Prime cattle prices in the UK have seen a modest lift over the past week, although they are still markedly lower than this time last year, according to the latest analysis.
This reflects the position across the European Union where prices are trailing the levels of a year earlier, currently more than 7% lower in the major producing countries like Ireland, Germany and Spain. France, however, is only 0.5% lower than a year ago.
Nevertheless, the year-on-year fall is highest in the UK where prices are currently 12% lower when quoted in Euros.
However, over the past 10 days prime cattle prices have shown some recovery and while one week does not create a trend, history would suggest that cattle prices do climb at this time of year, according to Quality Meat Scotland (QMS).
Stuart Ashworth, QMS Director of Economics Services said: “The first indication of some strengthening in farmgate price has occurred some three weeks ahead of Easter.
“This may indicate some confidence in consumer demand for the Easter weekend, although other factors may, however, be starting to have an impact,” he said.

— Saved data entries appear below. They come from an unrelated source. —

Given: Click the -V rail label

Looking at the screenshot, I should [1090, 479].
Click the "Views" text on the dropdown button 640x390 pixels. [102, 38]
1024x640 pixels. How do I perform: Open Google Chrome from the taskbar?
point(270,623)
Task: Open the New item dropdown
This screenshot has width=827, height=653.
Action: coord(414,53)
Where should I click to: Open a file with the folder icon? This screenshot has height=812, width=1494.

“In the past couple of weeks we have seen the balance in the market changing slowly. Throughputs at price-reporting abattoirs during March suggests that prime stock supplies are beginning to tighten as, although higher than a year ago, the degree of increase is much less than it was during February.”
He added: “As we move through April BCMS data suggests that prime cattle supplies are likely to continue to tighten slowly. Across Europe as a whole, the European Commission forecasts beef production to fall by just over 1% during 2019.”

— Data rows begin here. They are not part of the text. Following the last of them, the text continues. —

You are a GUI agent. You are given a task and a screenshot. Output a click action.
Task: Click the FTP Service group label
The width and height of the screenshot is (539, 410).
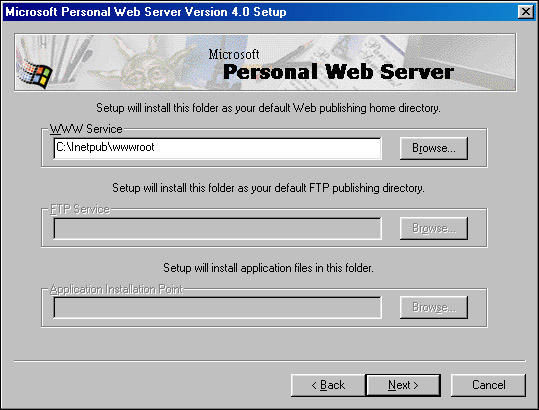[x=80, y=209]
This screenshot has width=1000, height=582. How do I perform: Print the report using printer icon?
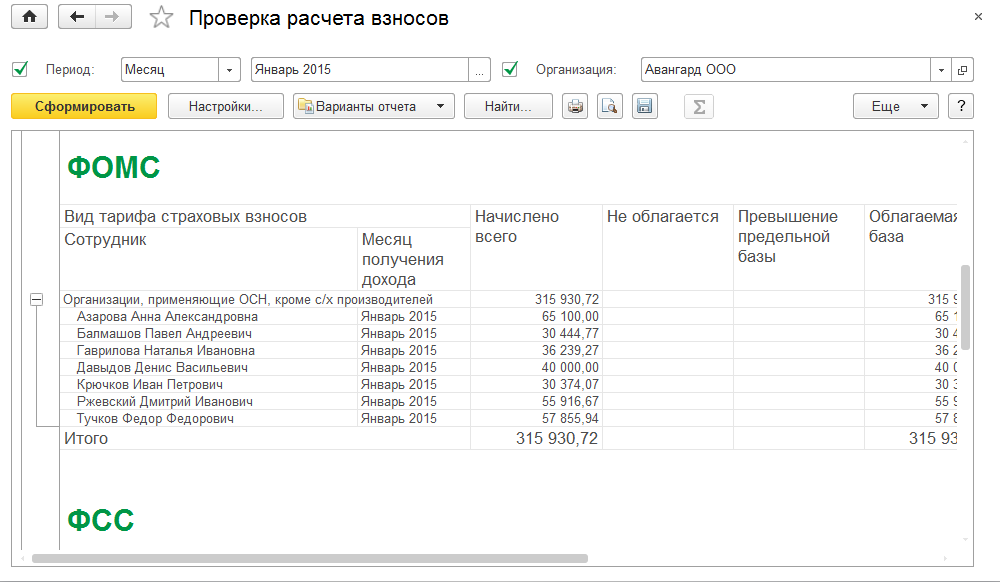coord(575,107)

Looking at the market earlier in the year, UK abattoirs handled 3% more prime cattle in February compared with a year earlier.
Furthermore, these cattle produced carcases that were typically 4kg, nearly 1%, heavier - significantly increasing the volume of beef on the market.
Both numbers and carcase weights increased in January but the increases in February have been much higher.
“Growth in slaughter numbers has, however, been almost entirely due to increased prime heifer slaughterings,” added Mr Ashworth.
Cow slaughterings are down slightly through January and February but the high level of cow slaughterings during 2018 followed by high levels of prime heifer slaughterings is not a positive indicator for future breeding herd size.”
Details of international trade recorded by Customs and Excise takes time to be brought up to date, but data for January indicates an increased volume of frozen beef being imported into the UK.
“In contrast fresh beef imports fell, more than offsetting the growth in frozen deliveries. The trade data also indicates slightly lower levels of UK beef exports compared to the same period last year,” he said.
The overall result is that the net trade volumes arriving in the UK were, provisionally, slightly lower than in January 2018 but the increase in domestic production meant that, overall, there was slightly more beef on the home market.
Meanwhile Kantar Worldpanel monitoring of retail sales of prime beef indicates that through February the retail market remained difficult.
While mince continued to sell well, the higher value retail cuts, for example roasting joints and steaks, lost ground and burger sales also stagnated.
With domestic supplies running ahead of year-earlier levels during February and the home retail customer being cautious, farmgate prices came under pressure.